Court Opinion

ID: 7009984
Source: CourtListenerOpinion
Date Created: 2022-07-24 04:02:57.875093+00
Date Added: 2024-06-11T16:10:11.178527
License: Public Domain

GRABER, Circuit Judge,
concurring in part and dissenting in part:
I respectfully dissent from Part IV(B) of the majority opinion. In my view, the BLM permissibly limited its EA, including the cumulative impact component, to the Sandy-Remote Analysis Area.
Our standard of review is a limited one. We are to decide only whether the agency’s solution is arbitrary or capricious. Morongo Band of Mission Indians v. FAA, 161 F.3d 569, 573 (9th Cir.1998); 5 U.S.C. § 706(2)(A). We must consider “ ‘whether the decision was based on a consideration of the relevant factors and whether there has been clear error of judgment.’ ” Alaska Ctr. for the Env’t v. United States Forest Serv., 189 F.3d 851, 859 (9th Cir.1999) (quoting Marsh v. Or. Natural Res. Council, 490 U.S. 360, 378, 109 S.Ct. 1851, 104 L.Ed.2d 377 (1989)). Accordingly, it is not up to us to impose the “best” way to analyze the problem, but only to determine whether the BLM’s decision in this instance to limit its examination of cumulative impacts to one watershed is supported by the record and is neither arbitrary nor capricious.
The record supports the BLM’s decision to limit the EA to analyzing the Sandy-Remote Area, which comprises about 24,-000 acres and represents between 0.7% and 1.4% of the range of the Port Orford Cedar. The fungus that affects the Cedar is transported naturally by streams and soil erosion, so that most of its natural *1080spread is confined to a given watershed.1 The risk from the proposed action is that logging could contribute to the spread of the fungus by transporting infected soil from motor vehicles along roads. The BLM has determined that it can close all the presently uninfected roads within the watershed, thus sealing off the uninfected areas from those that are infected. That fact makes the watershed a geographically and scientifically coherent choice. See Pac.
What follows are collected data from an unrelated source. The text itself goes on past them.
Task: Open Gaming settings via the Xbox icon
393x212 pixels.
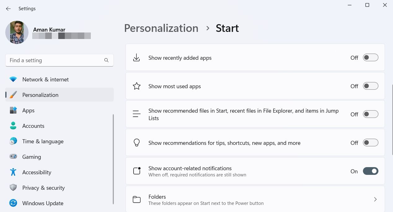Action: (13, 157)
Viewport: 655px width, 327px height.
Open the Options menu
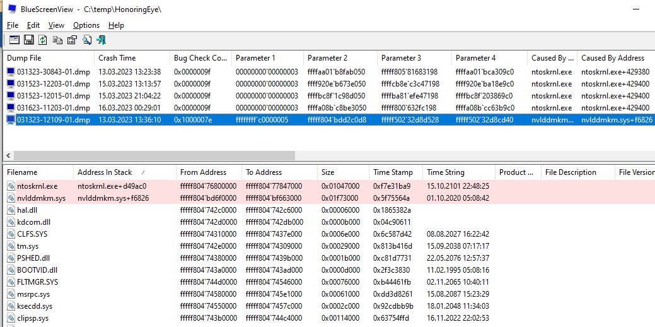click(x=86, y=25)
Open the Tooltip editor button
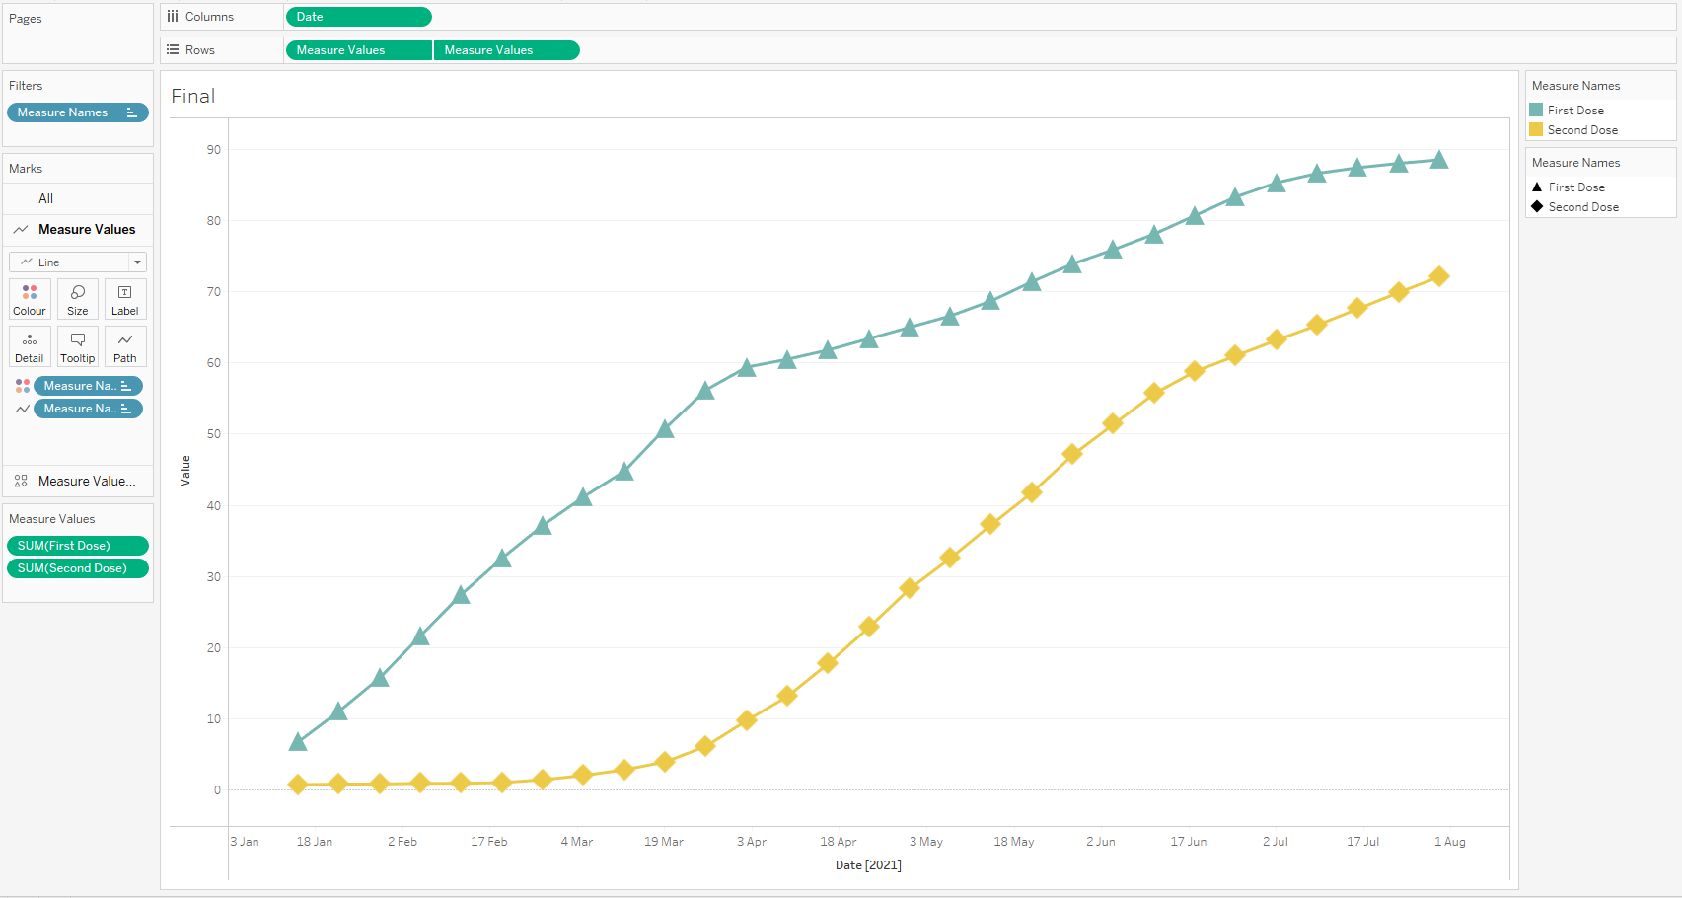This screenshot has width=1682, height=898. [78, 346]
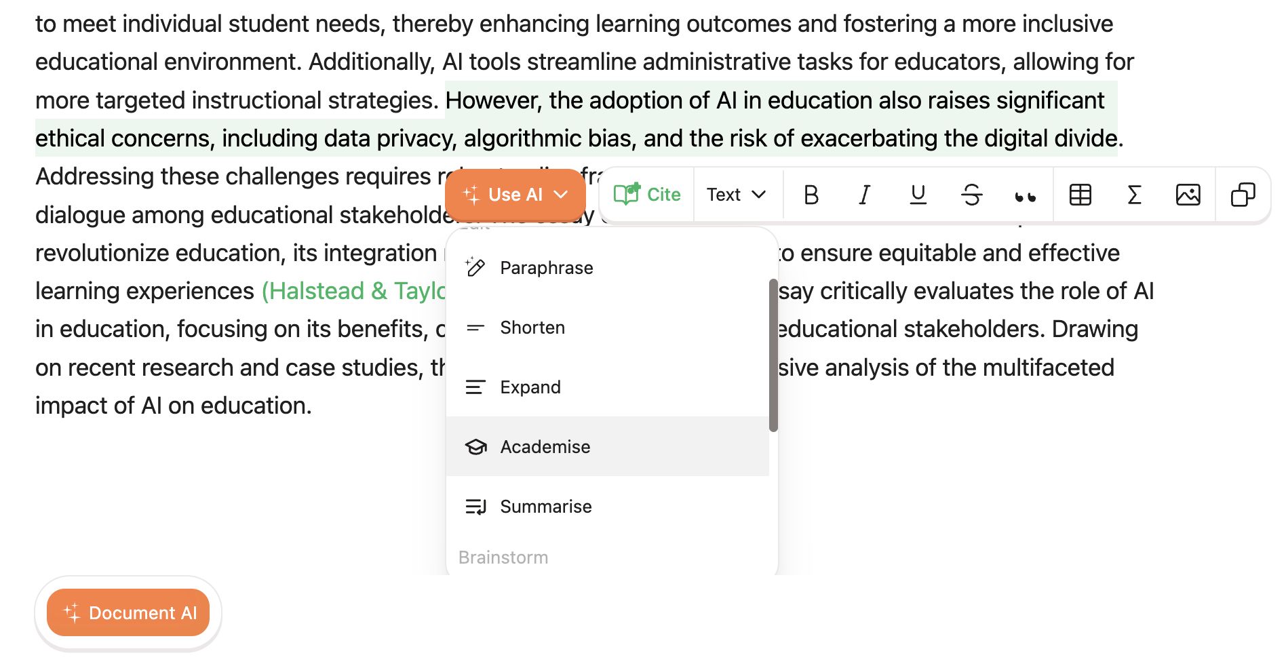Open Document AI
Image resolution: width=1286 pixels, height=666 pixels.
(128, 613)
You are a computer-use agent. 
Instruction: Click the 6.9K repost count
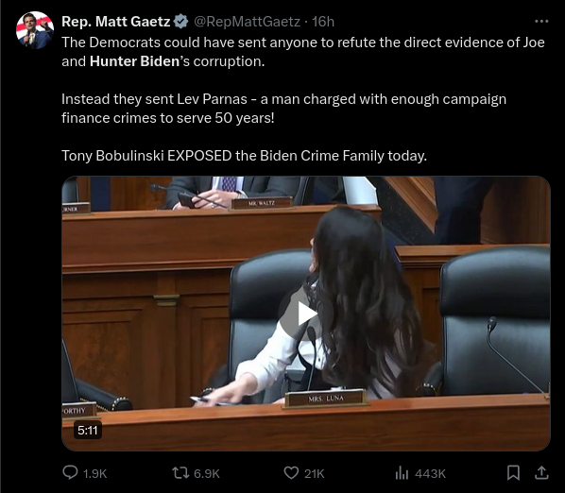point(207,473)
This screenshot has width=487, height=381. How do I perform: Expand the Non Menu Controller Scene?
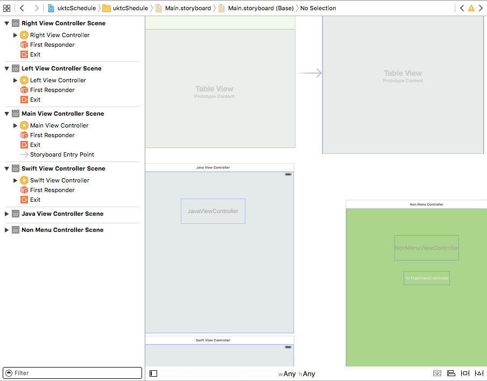point(6,230)
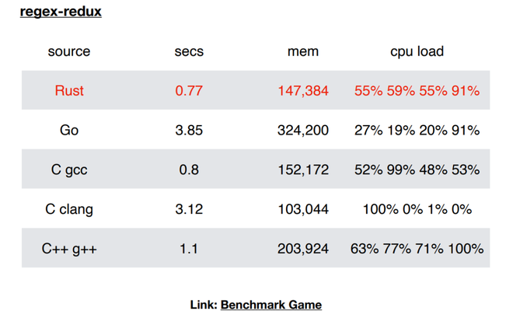Click the Go source cell

[69, 131]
Coast Fed’n of Fishermen’s Ass’ns v. Nat’l Marine Fisheries Serv., 265 F.3d 1028, 1036-37 (9th Cir.2001) (holding that cumulative effects in a particular context under the Endangered Species Act must be considered at the watershed level). Within the watershed, the EA does consider cumulative effects.
To be sure, a different case with a different record may require a different result, as Hall v. Norton, 266 F.3d 969, 978 (9th Cir.2001), did. NEPA prohibits an agency from breaking up a large project into smaller parts to avoid designating the project as a “ 'major federal action.’ ” Churchill County v. Norton, 276 F.3d 1060, 1076 (9th Cir.2001) (quoting Nat’l Wildlife Fed’n v. Appalachian Reg’l Comm’n, 677 F.2d 883, 890 (D.C.Cir.1981)). Similarly, an agency cannot avoid a “significant” impact by breaking one overall action into small components. 40 C.F.R. § 1508.27(b)(7). But the record here does not reflect that the BLM has done either of those artificial things or has engaged in geographic manipulation or avoidance.
For these reasons, I do not agree that Section S of the revised Sandy-Remote Area EA is insufficient for failing to account for the cumulative impact of proposed timber sales in other watersheds and I would affirm the district court in that regard. Therefore, I dissent from Part IV(B), but concur in the remainder of the opinion.

. The fungus can spread one-half mile per year in stream drainages or in above-ground water runoff; by contrast, across a slope or uphill the fungus spreads only at the rate of one tree per year. Sandy-Remote Analysis Area EA, Section S, at 74.